High up in the information cloud, we are increasingly grateful for such signs of the world of here below. Traditionally, jewellery played an important role in forging the floral emblems that signify place. The development of this local language runs parallel with the emergence of a national identity. While much of the goldfields jewellery was styled after the cameos in transatlantic centrepieces, the late nineteenth century English Arts & Crafts movement turned our attention to local flora. European migrants like the Latvian Niina Ots played a major role in moulding a nationalist jewellery. From today’s perspective, such craft can often seem quite literal in its reliance on iconic Australian symbols. This nationalism was expressed through gems, such as opal and pearl, and fauna, particularly the kangaroo and emu.
From the 1970s, the influence of modernism liberated jewellers from their debt to tradition. The inherited understanding of nature was stripped back to reveal lived individual experience. A key figure in this modernist turn is Marian Hosking, who developed a unique language of silver in order to express a certain tactile experience of nature, beyond familiar motifs. This language is expressed largely through metal by piercing and casting. Such techniques present a nature immanent in touch.
While Vicki Mason also makes the connection between adornment and place, her work is unusual for at least two reasons.
First, she draws as much from the haberdashery as the foundry. She manipulates plastic like a fabric—cutting, folding and coiling it to create new textures. With these materials, she can create works of great colour intensity that at the same time continues the mission of contemporary jewellery to critique preciousness.

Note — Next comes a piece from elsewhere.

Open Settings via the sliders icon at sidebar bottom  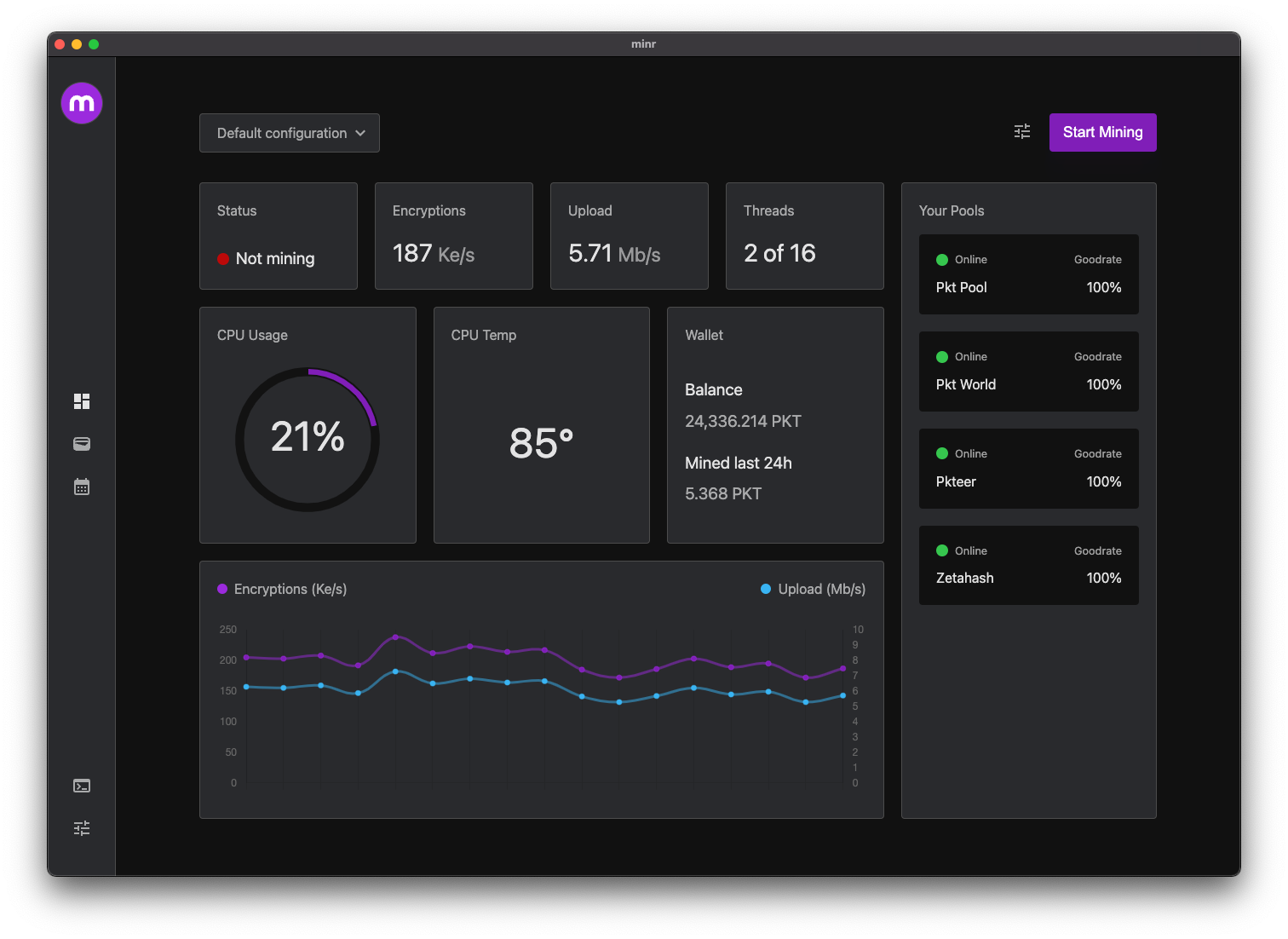click(x=81, y=827)
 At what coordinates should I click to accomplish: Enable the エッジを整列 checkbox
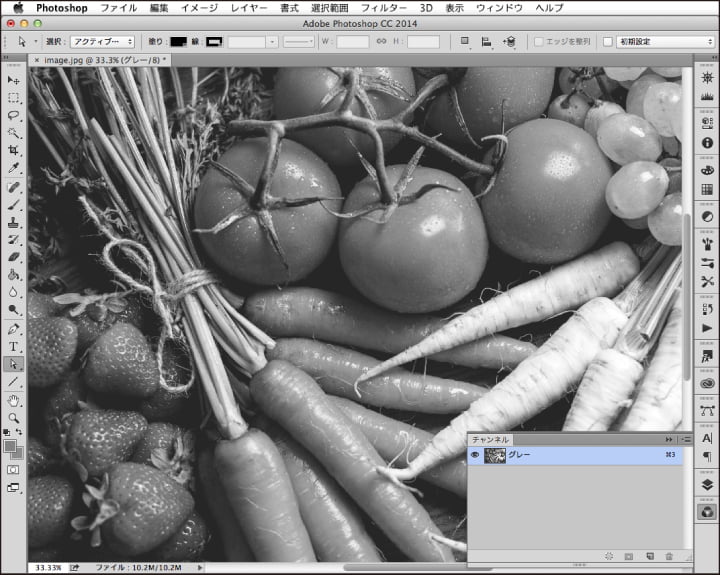coord(538,42)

Her work has a particularly suburban feel. The power-coated brass, silver and copper presents an artificial sheen produced by chemical processes, rather than hand-filing and polishing. It evokes not just the blooming garden bed, but also the cast iron fence. Part of the effect of Mason’s jewellery is the alchemic capacity to transform such artificial materials into objects of organic beauty.

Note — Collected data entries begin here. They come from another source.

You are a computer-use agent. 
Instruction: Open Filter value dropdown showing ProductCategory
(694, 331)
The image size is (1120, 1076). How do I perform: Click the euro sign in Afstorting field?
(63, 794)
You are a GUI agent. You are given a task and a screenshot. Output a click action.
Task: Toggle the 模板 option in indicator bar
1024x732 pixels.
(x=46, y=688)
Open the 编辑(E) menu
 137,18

Second, she deals mostly with the symbolic meaning of flora, rather than her own experience. While this may make her work appear stereotypical, it also opens great potential for semiotic play. Her work creates historical resonances. Vicki Mason draws from past ornamental traditions, such as the mid-nineteenth century ceramics of Mason’s Ironstone China. But it also evokes the collective ritual of flowers.
The semiotic play in her work engages with traditions for arranging flowers. The works in this exhibition reflect the form of the bouquet—a cluster of flowers bound at the stem to be used as a handheld decoration. The bouquet is found in comic festivals, such as wedding ceremonies. In gathering a garden bounty, arrangements like the bouquet celebrate our natural world. Vicki Mason’s jewellery gives this seasonal display a more enduring presence.
Vicki Mason opens up the potential for exploration of other floral bundles. In our Asia Pacific region, the garland is popular way of honouring guests. Like the daisy chain, it is a series of flowers threaded sequentially, then bestowed on a visitor as a sign of welcome. More soberly, the wreath is a series of flowers woven around a circular structure to decorate a grave. Each particular constellation of flowers has a unique syntax that parallels different jewellery forms, like the ring and bracelet. In her handsome brooches, Vicki Mason joins jewellery with floristry.
As technology ‘smartens’ our lives, taking us out of ourselves, jewellers like Vicki Mason play an increasingly important role in finding our way back home. Welcome back.